Another part of Shouse’s curriculum unit utilizes a number line for students to determine the size of large multi-digit numbers. The number line, marked with tick marks in units of 10, begins at the classroom door and spreads around the school. Students mark on the number line where they believe one thousand, ten thousand, and one hundred thousand are located. Later in the unit, students extend the number line and estimate where one million and one billion are located. Students can also estimate where even larger numbers are located, such as 10 million, 500 billion, or 1 trillion. To make real-world connections, students can also place their estimate of how many seconds old they are, how old the earth is, or lifetime earnings on the number line.
In the article, Millions, Billions, or Trillions: How to Partition Large Numbers into Friendly Figures, the authors share how partitioning number lines is useful when differentiating between a million, a billion, and a trillion. They discuss a study, published in Cognitive Science, where participants were instructed to locate 1 million on a number line from 0 to 1 billion.
Many participants incorrectly placed one million halfway in the number line. Since one million is one-thousandth of a billion, 1 billion should be placed close to 0. Maher and colleagues state that a partitioned number line where 500 million, the accurate midpoint between 0 and billion, is displayed on the number line can combat this misconception.

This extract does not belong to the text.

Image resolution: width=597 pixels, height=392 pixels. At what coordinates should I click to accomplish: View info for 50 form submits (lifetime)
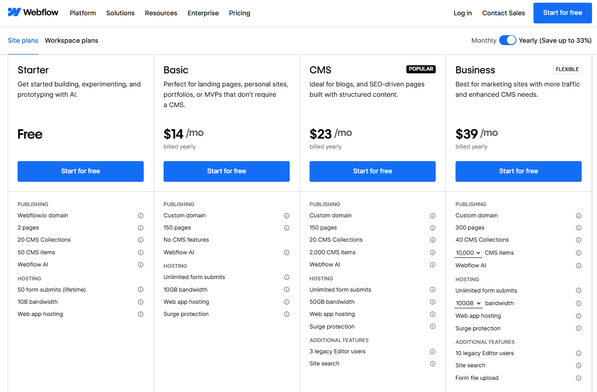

To further debunk misconceptions, researchers suggest partitioning the number line even further and display where 10 million, 50 million, and 100 million are located. This strategy gives a strong visual presentation of the accurate relativity of these large numbers and further corrects common misconceptions about the relationship between a million, a billion, and a trillion.
Making Big Numbers Meaningful
Adding meaning to large numbers and putting them in a real-life context is another strategy to aid in understanding. In one study, researchers Dan Goldstein, Jake Hofman, and Pablo Barrio looked at how using meaningful contextual clues, such as dollar amounts, time, sizes, and more, can make large numbers more comprehensible. Hofman stated, “We found that perspectives were pretty helpful in helping people recall unfamiliar numbers that they had read, in estimating numbers that they hadn’t seen before, and also in detecting errors in potentially manipulated numbers.” Putting large numbers in perspectives with everyday things, such as time, money, or weight, makes them much more understandable. For example:
- If someone made one million dollars a year, they would make about $480.77 per hour and $3,846.15 per day. If someone made a billion dollars per year they would make about $480,769 per hour and $3,846,153.85 per day.

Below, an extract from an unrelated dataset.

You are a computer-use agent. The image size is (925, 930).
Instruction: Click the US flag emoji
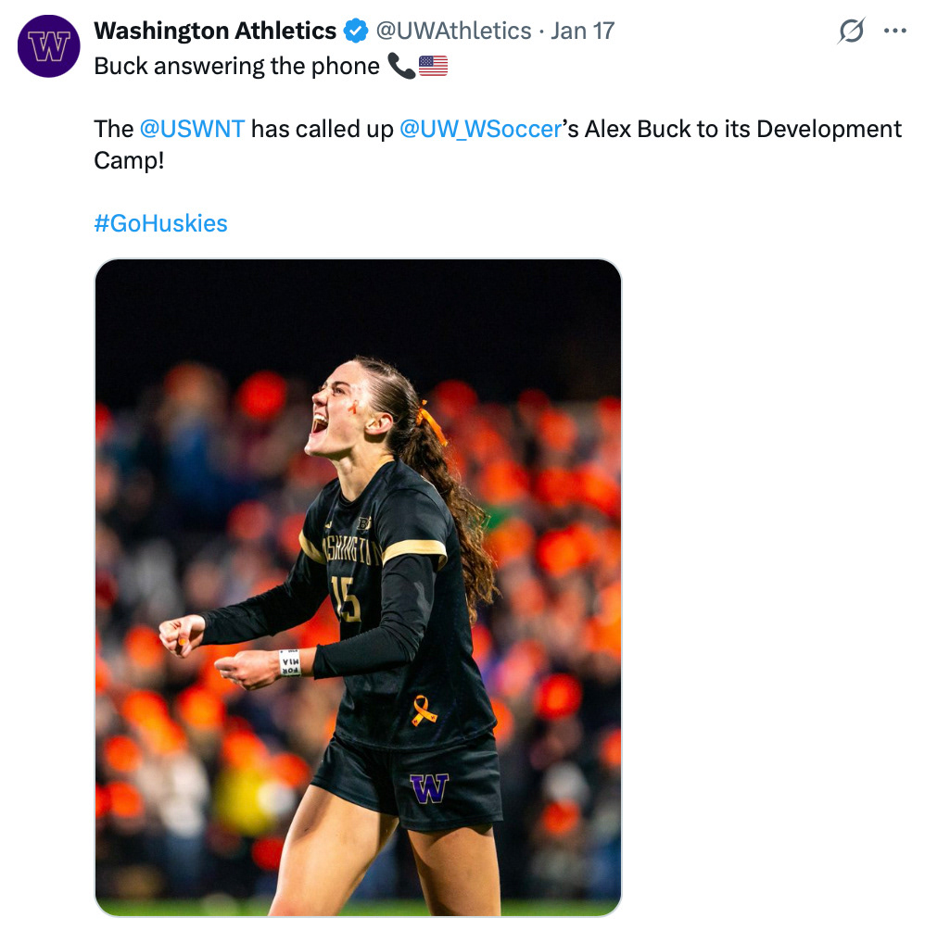coord(433,67)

- One million ants would weigh a little over 6 pounds. One billion ants would weigh over 3 tons—a little less than the weight of an elephant or about the weight of a baby blue whale. One trillion ants would weigh over 3,000 tons—the weight of nearly 430 elephants.
- Using $100 dollar bills, $10,000 could fit into your pocket. 1 million dollars would fit in a standard shopping bag. 1 billion dollars would occupy a small room in a house. 1 trillion dollars would take up an entire football field.
Population Education’s lesson plan “Population Riddles” builds on this concept of putting meaning behind large numbers and helps students both understand and appreciate the difference between millions and billions.
Strategies for Understanding Large Numbers
Understanding large numbers is a vital skill in modern day society. Kinesthetic and visual tools like guessing jars are a great resource, particularly for younger learners, when it comes to building their estimation skills. The number line is a tool that is prominent in K-12 Common Core standards and is invaluable for comprehending large numbers. Connecting the numbers of a million, billion, and trillion to things in everyday life gives them much more meaning and understandability. Additionally, Population Education provides a wealth of lessons and resources that helps people of all ages understand and simplify the concept of large numbers.